DOCUMENT EXCERPT
########
What is a Distributed Lock?

A distributed lock is a mechanism to ensure that, in a distributed system with multiple servers, only one server can access a specific shared resource or execute a critical piece of code at any given time.

The Problem: Race Conditions in a Distributed System

Imagine a feature that gives a “daily bonus” to the first user who logs in after midnight. You have two servers running your app.

1. At 12:00:00.100 AM, User A’s login request hits Server 1.
2. At 12:00:00.101 AM, User B’s login request hits Server 2.
3. Server 1 checks the database, sees no bonus has been given, and starts the process of awarding the bonus to User A.
4. Simultaneously, Server 2 checks the database, also sees no bonus has been given, and starts awarding it to User B.
5. Result: You’ve given out two bonuses instead of one, and your data is inconsistent.

The Redis Solution: Atomic SETNX

A simple distributed lock can be implemented using the SETNX (SET if Not eXists) command.

1. Before a server attempts to run the critical code, it tries to create a key in Redis: SET lock:daily_bonus "server1" NX PX 30000.
   • lock:daily_bonus: The name of our lock for the shared resource.
   • "server1": A value to identify who holds the lock.
   • NX: This is the crucial part. It means “only set this key if it does Not eXist.” This operation is atomic.
   • PX 30000: Set an expiration time of 30,000 milliseconds (30 seconds). This is absolutely critical. It ensures that if the server holding the lock crashes, the lock is automatically released after the timeout, preventing a permanent deadlock.
2. Lock Acquired: If the SET command succeeds, the server has acquired the lock and can safely run the critical code.
3. Lock Not Acquired: If the SET command fails (because another server already set the key), this server must wait and retry later.
########
DATASET EXCERPT
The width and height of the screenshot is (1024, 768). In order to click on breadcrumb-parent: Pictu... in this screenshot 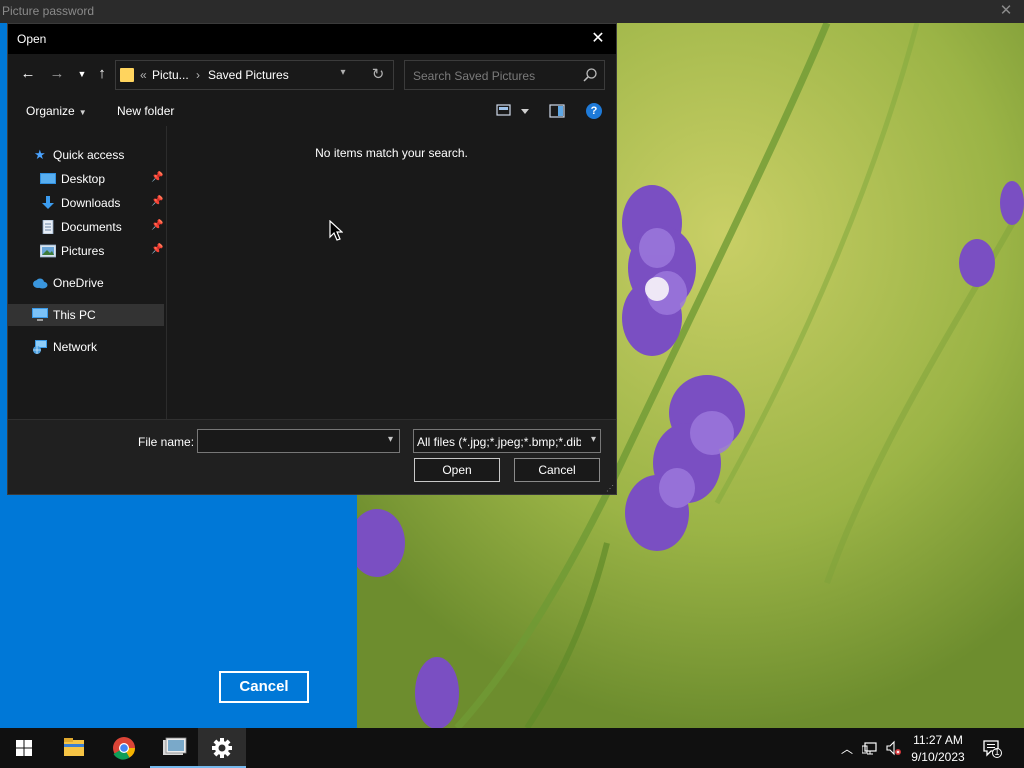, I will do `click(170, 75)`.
########
TASK ITEM A
In the distributed lock excerpt, what expiration time does PX 30000 set?
TASK ITEM B
Print the part of the distributed lock excerpt between "1. At 12:00:00.100" and "data is inconsistent.", inclusive.
The listing is separate material, unrelated to the text above it.

TASK RESPONSE A
30,000 milliseconds (30 seconds).

TASK RESPONSE B
1. At 12:00:00.100 AM, User A’s login request hits Server 1.
2. At 12:00:00.101 AM, User B’s login request hits Server 2.
3. Server 1 checks the database, sees no bonus has been given, and starts the process of awarding the bonus to User A.
4. Simultaneously, Server 2 checks the database, also sees no bonus has been given, and starts awarding it to User B.
5. Result: You’ve given out two bonuses instead of one, and your data is inconsistent.